> _Texte_:
========================================

De fait, on y trouve largement de quoi alimenter sans effort une critique assassine. L'énumération des aberrations pourrait être sans fin, citons les principales :

- l'absence totale de mise en perspective historique (Quel est l'enjeu réel de la bataille décrite ? Que doit précisément craindre le peuple de Sparte ? Quelles sont les conséquences de l'invasion ?),

- l'affligeante modernisation des caractères aboutissant au portrait d'un roi qui peut être en même temps un guerrier beuglant à la Schwarzenegger et un interlocuteur plein d'esprit maniant le second degré à la George Clooney,

- la mise en valeur exclusive, chez les soldats, de corps bodybuildés qui ne déparerait pas dans un calendrier du Stade Français (les femmes, quant à elles, ont à l'occasion des postures de chanteuses R'n'B et portent la toge de manière diablement sexy, ce détail ne constituant toutefois pas, à mes yeux, le défaut le plus rédhibitoire du film),

- l'atroce bande originale enfilant les perles new age et les riffs de hard rock FM (je vous laisse deviner quel genre accompagne les séquences d'émotion et celles de combat),

- l'abondance de ralentis qui doit bien rallonger le métrage d'une bonne demi-heure,

- la crétinerie des intrigues politiques à l'arrière du front,

- la voix-off omniprésente, pompeuse et redondante,

- l'esthétique numérique lisse et monochrome, entre jeu vidéo et publicité pour l'armée.

A partir de ces quelques données, il est difficile de ne pas se laisser aller à la franche déconnade pour profiter pleinement de ce film de bourrin. Cependant, le rire se coince légèrement dans la gorge lorsque l'on s'enquiert du message véhiculé par Zack Snyder. L'affaire est simple : Sparte se défend contre les attaques des forces obscures (et obscurantistes) venant de l'Orient. L'ennemi est décadent, dégénéré et fourbe. Sa vie tourne autour de l'or, de l'esclavage et de petites pépées. Il massacre allègrement les innocents et use même, dans le combat, de bombes. Les guerriers spartiates, pour le contrer, obtiennent l'aide d'un peuple voisin mais cette armée supplétive est composée essentiellement de sculpteurs, de bûcherons, d'artisans, ce que le roi Léonidas ne manquera pas de leur faire remarquer. Celui-ci ne sera donc guère étonné de voir ces alliés se battre "en amateur" avant de se replier le laissant, lui et ses hommes, se sacrifier. Dans la cité, loin du champ de bataille où se joue son avenir, le pouvoir est entre des mains corrompues et l'assemblée politique ne prend aucune décision, ne sert à rien. Le véritable homme libre, nous serine-t-on dans 300 est donc le guerrier, l'homme fort et obéissant, l'homme qui sait mourir pour la patrie, pour son guide et pour la gloire, plein de ferveur. Cette société spartiate, qui figure dans l'esprit des auteurs le modèle originel des démocraties futures, il faut toutefois noter qu'elle n'est jamais décrite dans son fonctionnement et qu'il n'est ici question que de sa défense, ce qui autorise la mort violente et rassurante de tous ceux qui la menacent, de l'émissaire ennemi jusqu'au traître en passant par le violeur de la reine. 300 est un film qui repose sur une base idéologique clairement fasciste.

========================================

> _Données brutes_:
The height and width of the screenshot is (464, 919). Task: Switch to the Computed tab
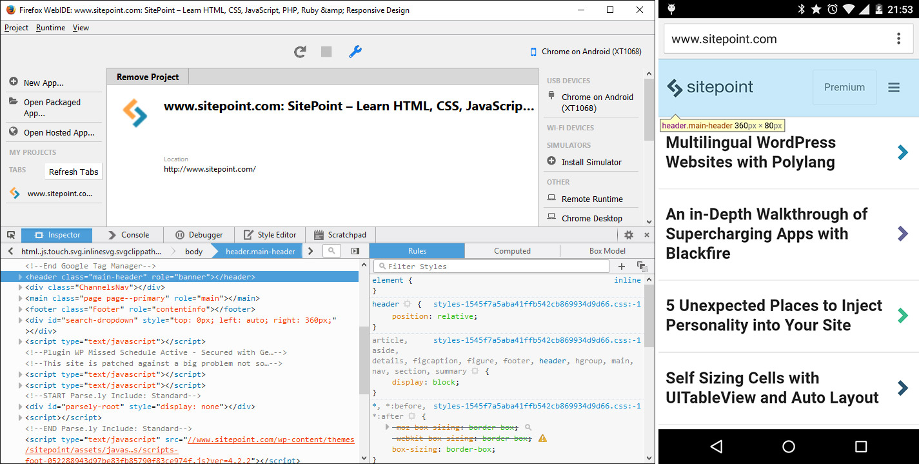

========================================

> _Travail à faire_:
A - Répondez aux questions suivantes à partir de la critique du film 300.
(i) D'après l'auteur, de combien de temps l'abondance de ralentis rallonge-t-elle le métrage ?
(ii) De quels métiers se compose essentiellement l'armée supplétive du peuple voisin ?
(iii) Quels deux genres musicaux la bande originale enchaîne-t-elle ?
B - Citez le passage de la critique du film 300 qui commence aux mots « - la mise en » et s'arrête après les mots « publicité pour l'armée. ».

> _Réponses par consigne_:
A -
(i) D'une bonne demi-heure.
(ii) De sculpteurs, de bûcherons et d'artisans.
(iii) Le new age et le hard rock FM.

B -
- la mise en valeur exclusive, chez les soldats, de corps bodybuildés qui ne déparerait pas dans un calendrier du Stade Français (les femmes, quant à elles, ont à l'occasion des postures de chanteuses R'n'B et portent la toge de manière diablement sexy, ce détail ne constituant toutefois pas, à mes yeux, le défaut le plus rédhibitoire du film),

- l'atroce bande originale enfilant les perles new age et les riffs de hard rock FM (je vous laisse deviner quel genre accompagne les séquences d'émotion et celles de combat),

- l'abondance de ralentis qui doit bien rallonger le métrage d'une bonne demi-heure,

- la crétinerie des intrigues politiques à l'arrière du front,

- la voix-off omniprésente, pompeuse et redondante,

- l'esthétique numérique lisse et monochrome, entre jeu vidéo et publicité pour l'armée.